The lesson, according to Dorfman, is that they looked at the chemical structure and formula of the adhesive and mimicked the chemistry with the soy protein. “They learned the recipe and adapted it to make something effective and nontoxic without wasting resources by harvesting the blue mussel itself,” he explains. “Nature is a good source for inspiring innovative and effective solutions to our toxic chemical challenges.” In some cases, the result can be an even purer product for the end consumer.
To address the issue of toxic heavy metals or toxic organic compounds associated with some pigments, EMD Chemicals, a division of Merck KGaA, Darmstadt, Germany, has introduced synthetic mica pigments in several colors and has another seven coming this year. The pigments are reproductions, using synthetic fluorphlogopite and iron oxides. As they are made synthetically and not mined, these affordable pigments have a very low heavy metal content, providing a cleaner and whiter base for pigments.

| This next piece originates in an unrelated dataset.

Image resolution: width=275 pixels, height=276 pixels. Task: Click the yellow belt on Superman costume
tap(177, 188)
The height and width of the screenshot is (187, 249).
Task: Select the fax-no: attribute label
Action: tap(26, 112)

Phil Linz, EMD’s applications supervisor, is impressed by how quickly the company is moving on the idea. “Both EMD and our parent company are committed to this concept,” he says. Natural pigments have impurities and heavy metals such as iron oxides that dull the mica. “We get our material from a number of mines around the world. If we could increase reproducibility, our customers would appreciate that in the long run,” Linz notes.